グローバルレポートGLOBAL REPORT

「イギリス~憧れのその先にある日常~」メインイメージ

イギリス憧れのその先にある日常

「目の前に広がる太平洋を見ながら、いつかは海の向こうの遠いところに行って、この目で見てみたい」~そう夢見て、遠きものへのあこがれがあった学生時代の自分に、いま「イギリス・ロンドンで働いているよ」と伝えたら、まったく信じてもらえないでしょう。
その私はロンドンに駐在し、主にウクライナとその隣国のルーマニアの農業資材販売会社のビジネスに携わって日々刺激的な生活を送っています。

  • 気の合う仲間たちと
    気の合う仲間たちと
  • “ジャガイモの収穫中
    ジャガイモの収穫中
  • ポテチ用ジャガイモ
    ポテチ用ジャガイモ

かつて大英帝国時代に栄華を極めたイギリスの首都ロンドンというと都市生活の象徴のように思われがちですが、少し視野を広げれば、実はビジネスにも直結する“農”の息づかいと多様性とイギリス人の収集癖を強く感じることができる場所でもあります。

ロンドンのスーパーマーケットには世界中から届いた食材が並ぶ一方で、「地元産」の食材もよく目にします。地元産の食材~牛肉、豚肉、鶏肉や卵や都市の近郊で収穫された野菜や果物などが、都市の食卓を支えています。それら地元産食材を支える農村はとても美しく、歴史と文化を感じる場所でもあり、ロンドン郊外にはアグリツーリズムを取り入れた農場もあります。私はロンドンの生活で、農の息遣いを肌で感じています。

  • 多種多様な食材が並ぶマーケット
    多種多様な食材が並ぶマーケット
  • 街のすぐそばに広がる放牧の風景
    街のすぐそばに広がる放牧の風景

そんなロンドンは、驚くほど多様性に満ちた街です。

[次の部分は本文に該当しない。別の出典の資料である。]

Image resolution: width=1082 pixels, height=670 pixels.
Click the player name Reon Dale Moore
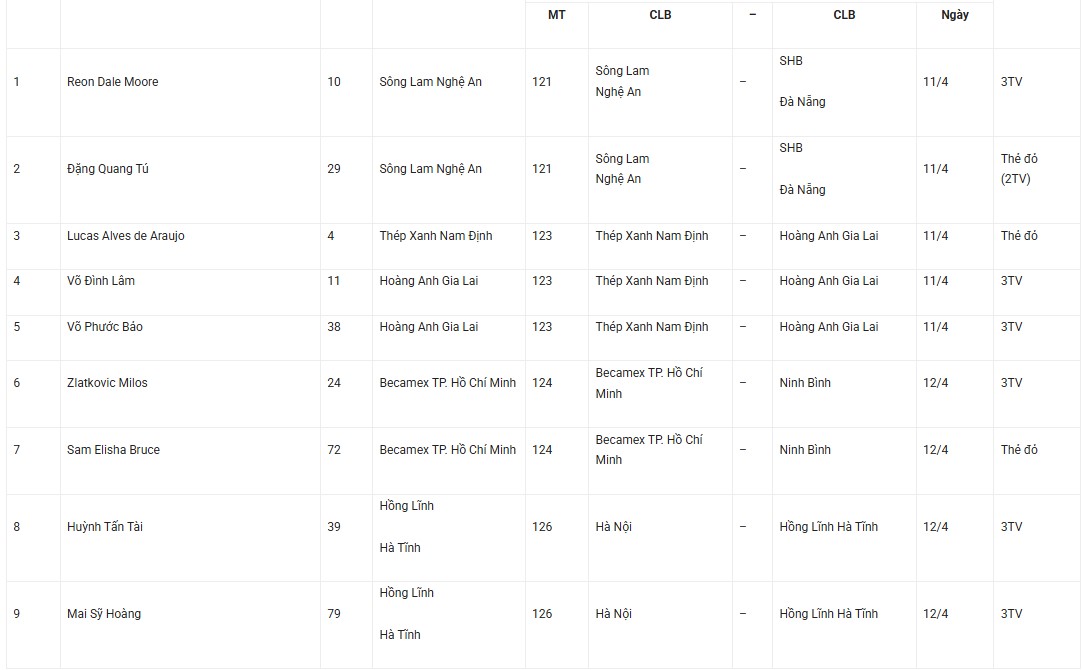(113, 82)
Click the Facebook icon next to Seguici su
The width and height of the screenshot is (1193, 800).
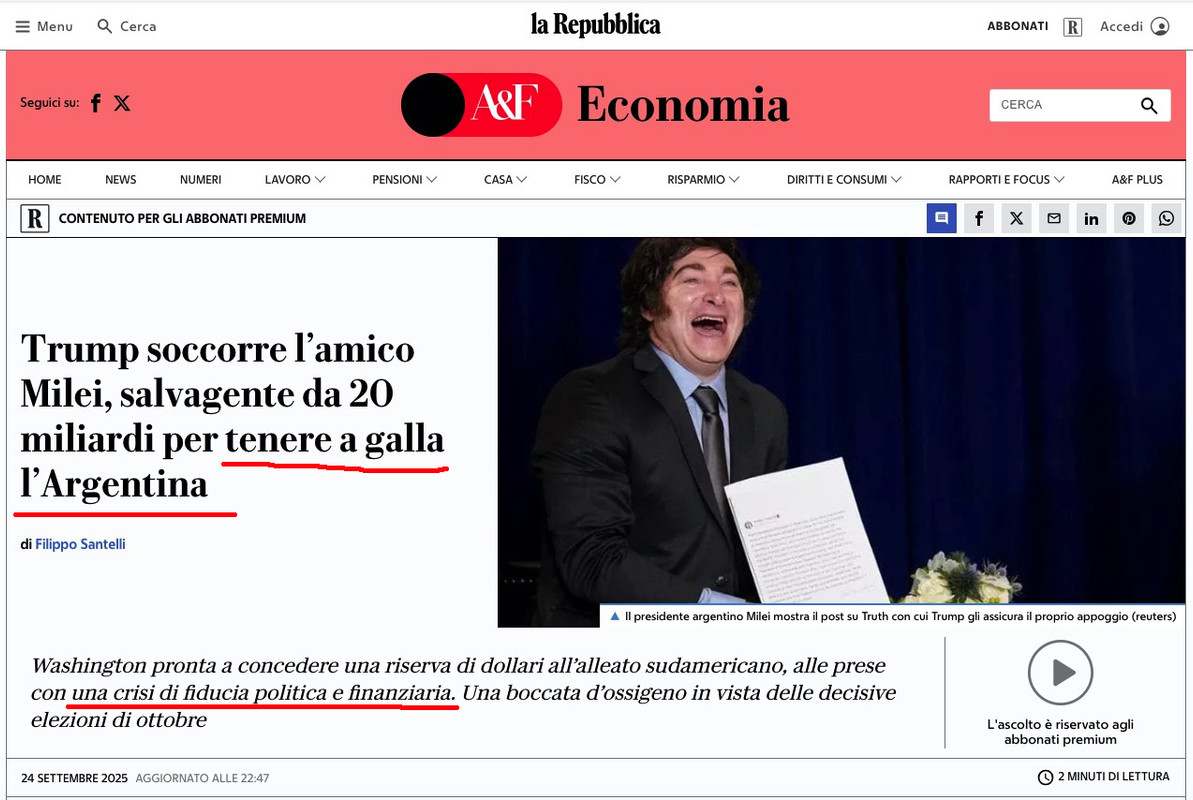tap(96, 103)
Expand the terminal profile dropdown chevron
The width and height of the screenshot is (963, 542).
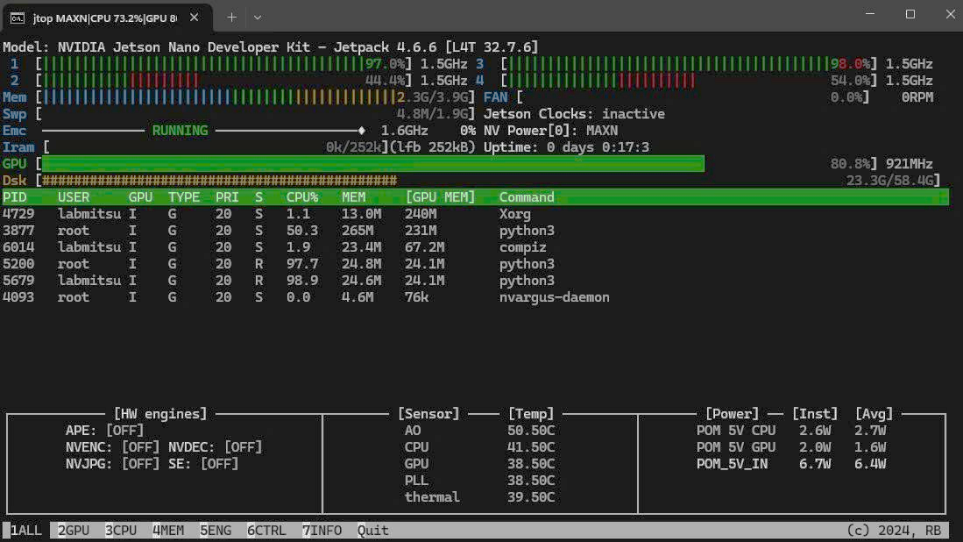pyautogui.click(x=257, y=17)
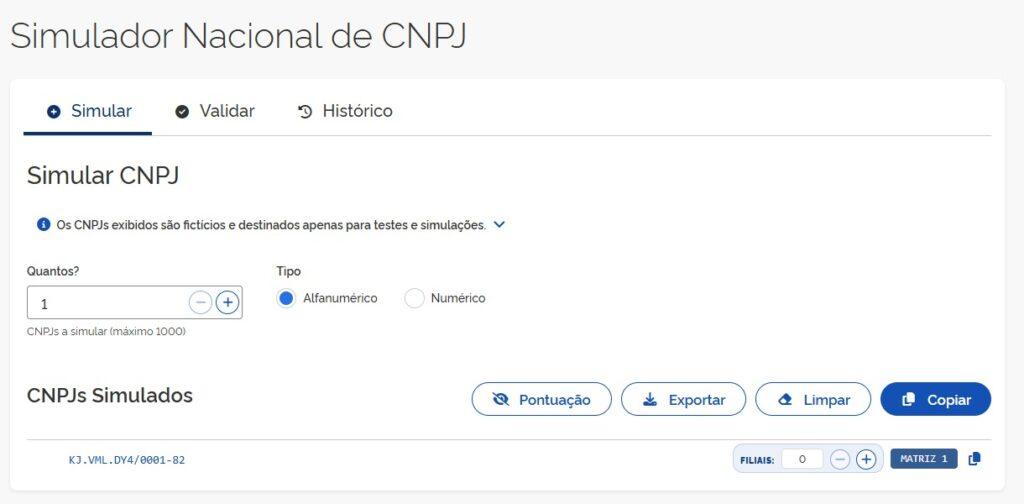This screenshot has width=1024, height=504.
Task: Open the Simular tab
Action: tap(89, 111)
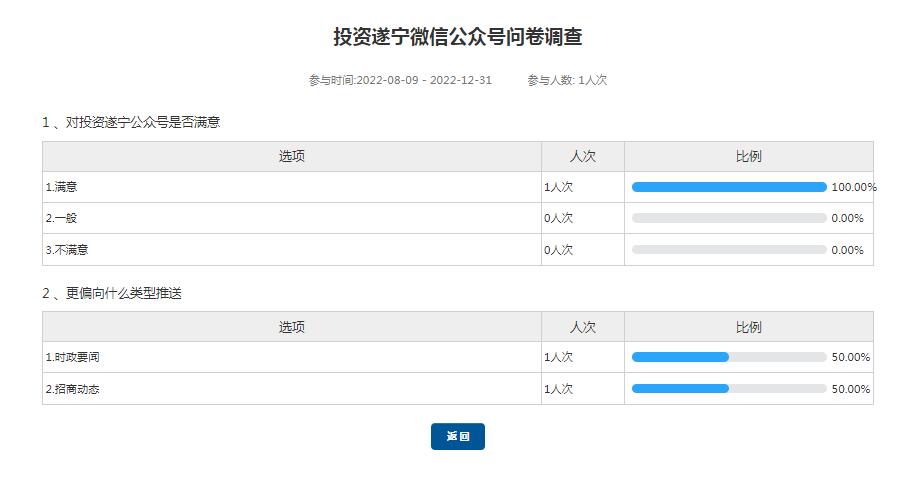
Task: Click the 比例 header in the second table
Action: (x=748, y=327)
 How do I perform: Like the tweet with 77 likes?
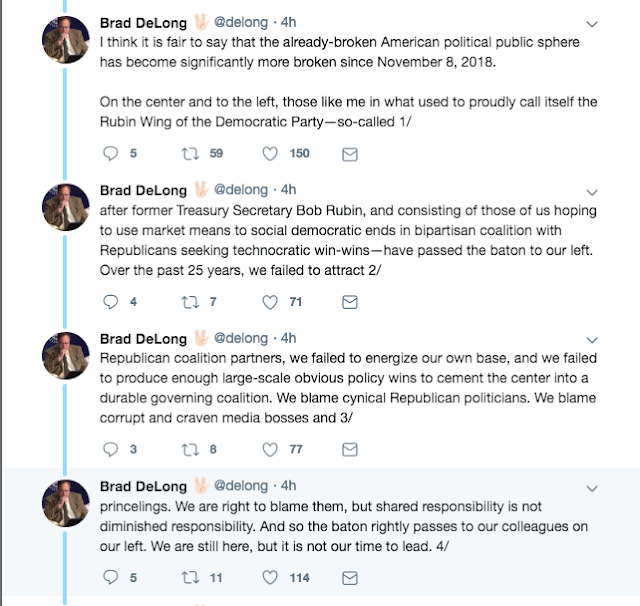tap(269, 449)
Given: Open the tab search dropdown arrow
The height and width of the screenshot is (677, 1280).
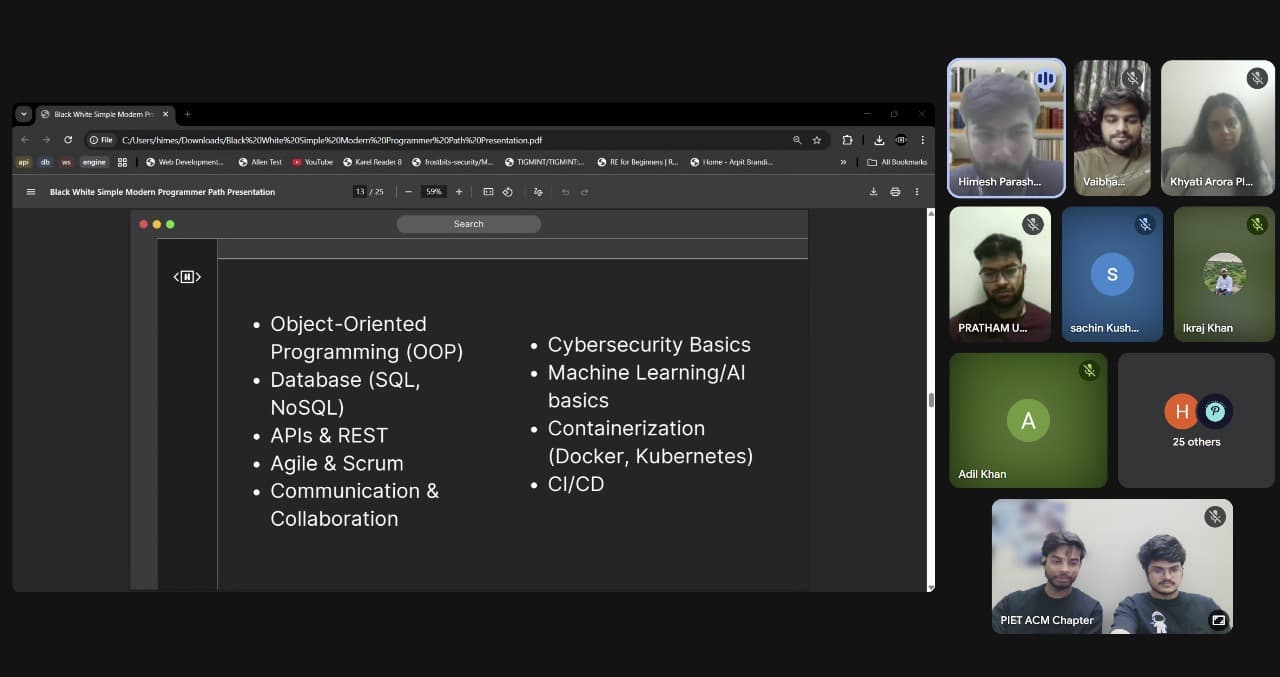Looking at the screenshot, I should 24,114.
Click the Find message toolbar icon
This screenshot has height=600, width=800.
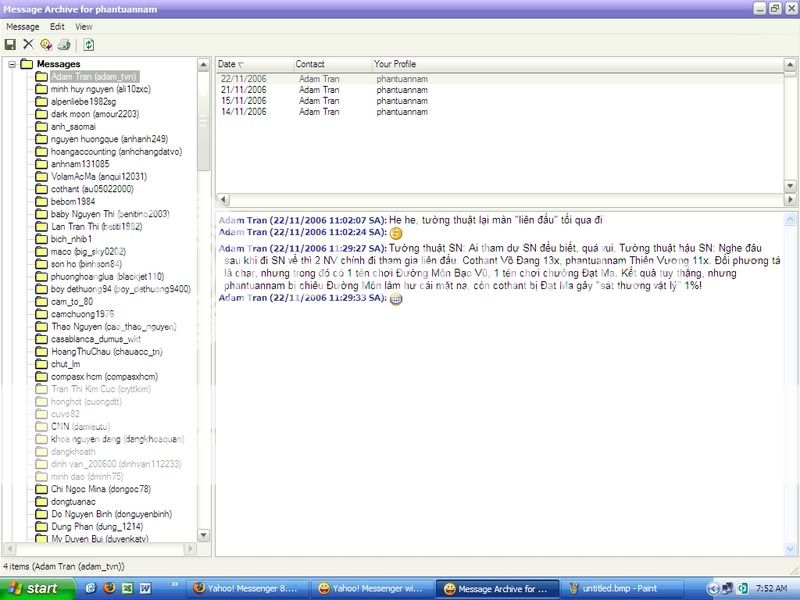[x=45, y=44]
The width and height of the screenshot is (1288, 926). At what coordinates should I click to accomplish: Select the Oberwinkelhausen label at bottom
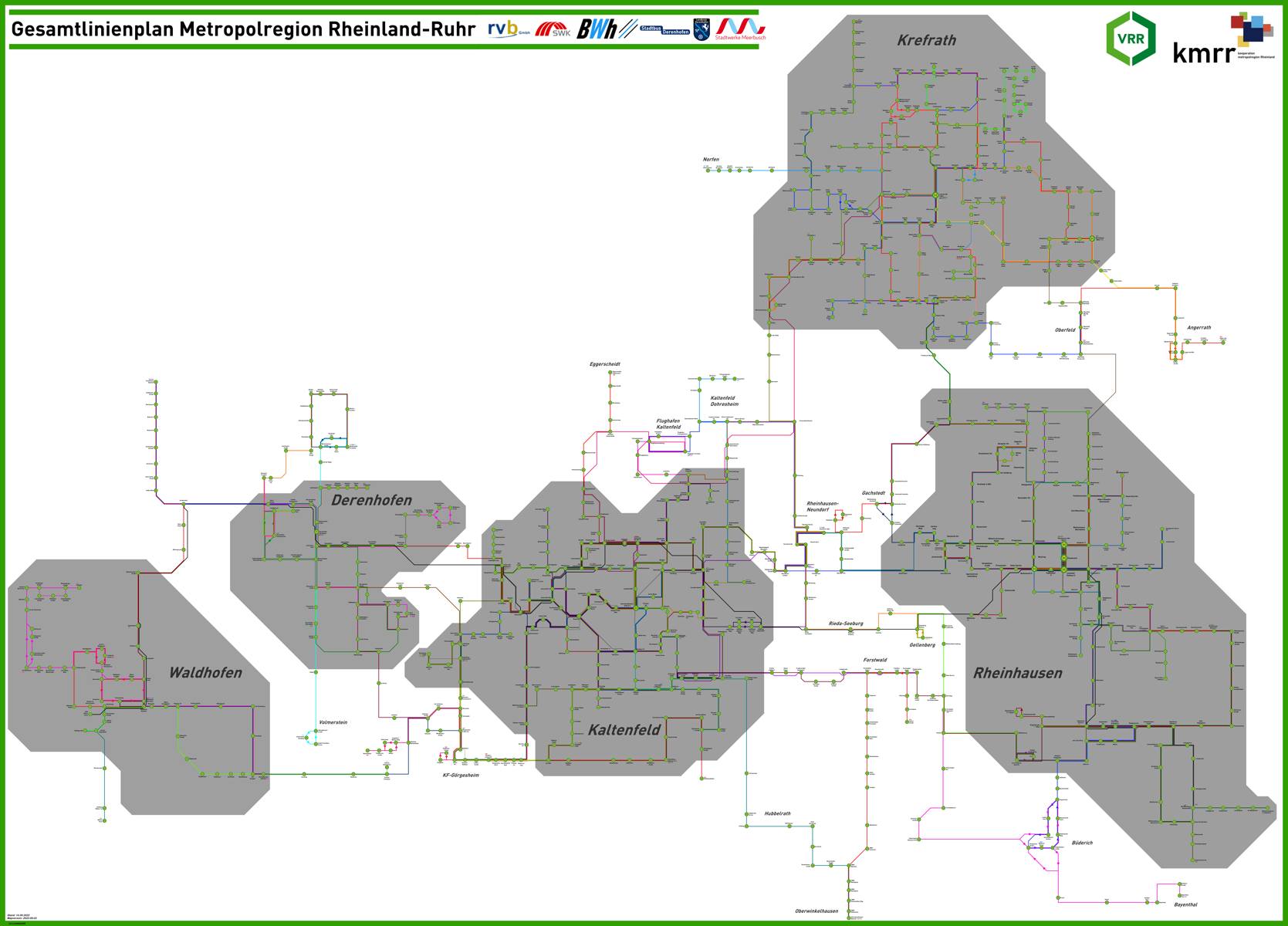[816, 911]
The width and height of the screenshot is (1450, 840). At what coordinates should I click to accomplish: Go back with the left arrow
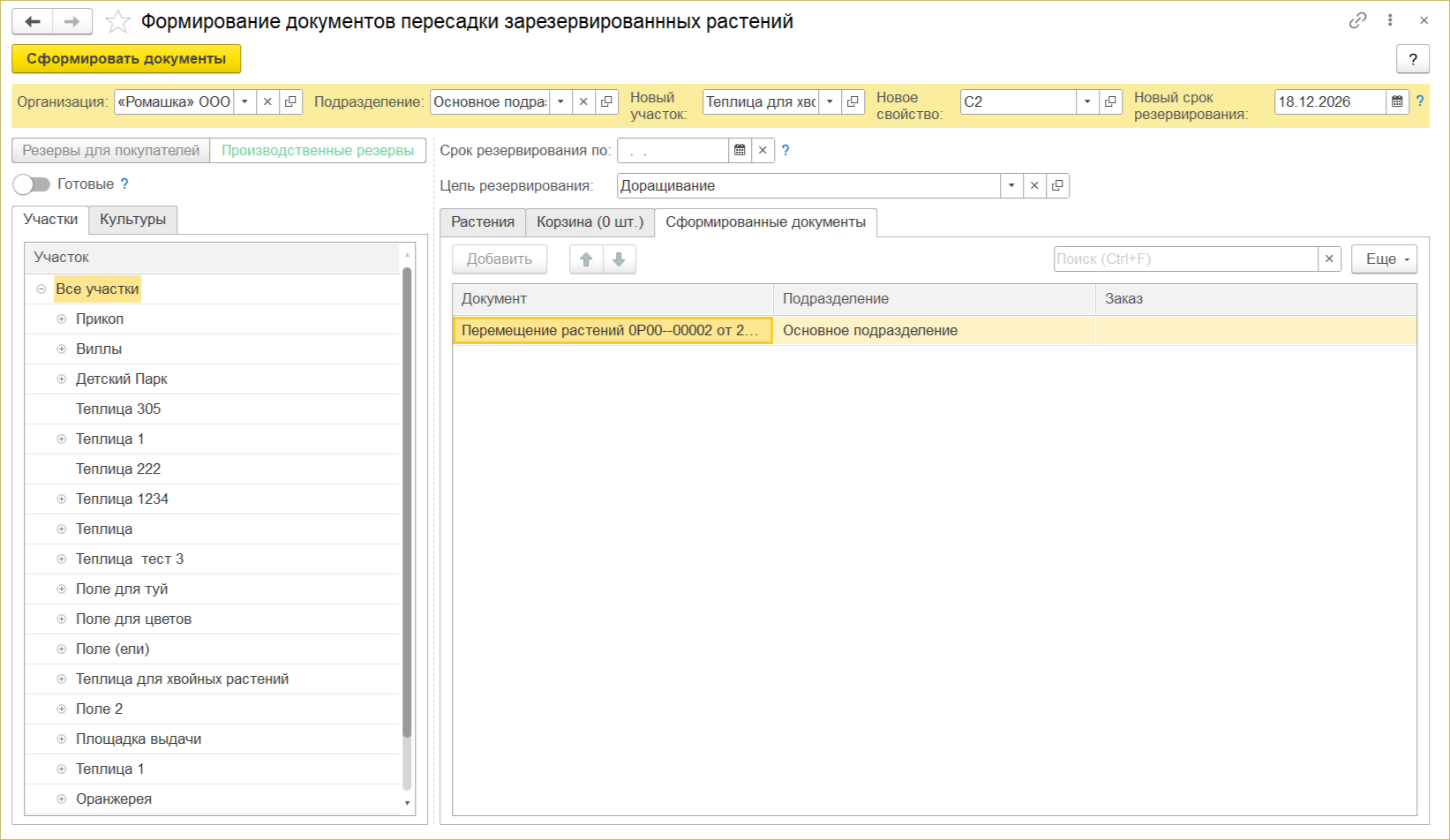click(x=33, y=21)
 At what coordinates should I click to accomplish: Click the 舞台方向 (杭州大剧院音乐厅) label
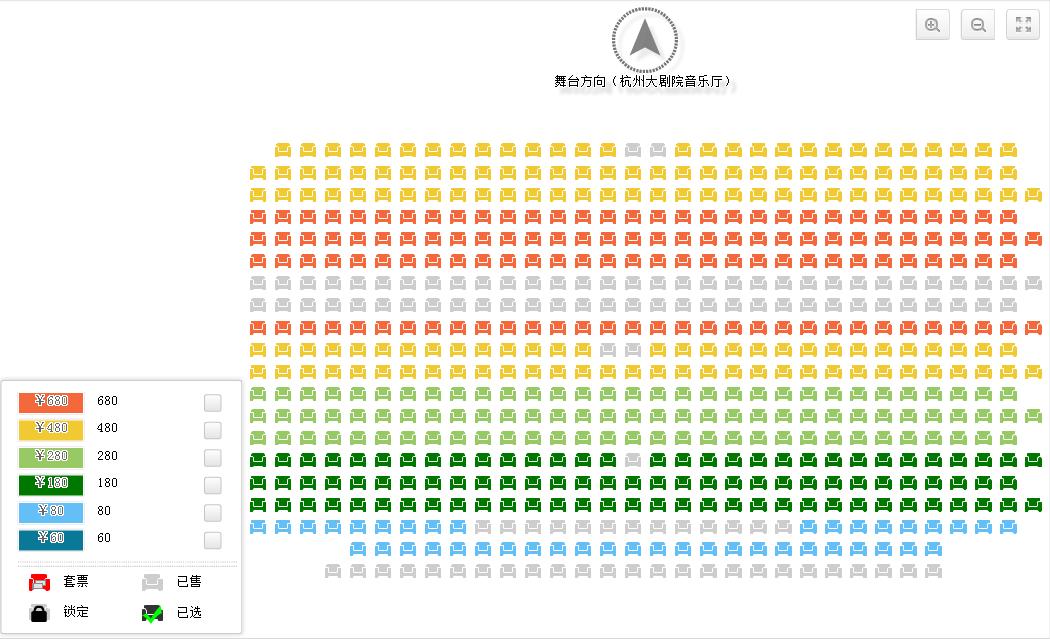644,81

日常で200以上の言語が飛び交い、多様な文化を持った人々が暮らしています。例えば食文化においても、多国籍な雰囲気を肌で感じます。レストランに行くときにも驚くほど選択肢があり、ちょっと例を挙げるだけでも、ジョージア、アルメニア、ウズベキスタン、レバノン、トルコ、インド、パキスタン、スリランカ、タイ、ベトナム、ナイジェリア、エチオピアなど、世界中の食文化を堪能することができます。でもやっぱり一押しは本能を刺激するフィッシュ&チップスとローストビーフで時々無性に食べたくなります。

このように日常生活で食や多様性を感じながら生活していて、気づいたことがあります。
それはイギリス人の収集癖です。私も隕石、アンティークコインや切手などの収集癖がありますが、色々な“モノ”を収集し、これらを適切に保存し、体系立てて展示するという技術は卓越しており、このベースになっているのは、歴史や文化などに対する好奇心と探求心であると感じています。
ロンドンだけで、有名なナショナル・ギャラリー、大英博物館、切手博物館、大英図書館、自然史博物館など多数ありますが、各都市でも素晴らしい収集品を見ることができます。私の休日の楽しみの一つは、イギリス中の美術館と博物館を巡ることで既に60館以上訪問しましたが、様々な分野の時代を超えた収集・展示された“モノ”を見ると、想像と好奇心が掻き立てられると同時に、人類の歴史、文化そして営みへの深い敬意と、現代を生きる自分自身への問いかけを感じざるをえません。

  • 歴史を感じる美しい時計台の姿
    歴史を感じる美しい時計台の姿
  • バッキンガム宮殿への道に掲げられる英国と日本の国旗
    バッキンガム宮殿への道に掲げられる英国と日本の国旗

今、このレポートを書きながら振り返ってみると、学生時代に漠然と持っていた遠きものへの憧れが、自分の中でまだ失われていないことに気づきました。今でもこの憧れがビジネスの動機となっており、実際にその憧れが実現した後にも続きがありました。
日本から遠い国で働きながら生活しているということは、自分のビジネスの専門分野だけでなく、自分の育った日本の歴史や文化を学び続け、色々な国の文化と歴史を肌で感じながら、多様性を受入れつつ、戸惑い、時には刺激を受けながら、まだまだ知らない世界のことを学び、体験できることは自分にとって何よりの報酬です。

世界は、思っていた以上に広く、深くそして面白いです。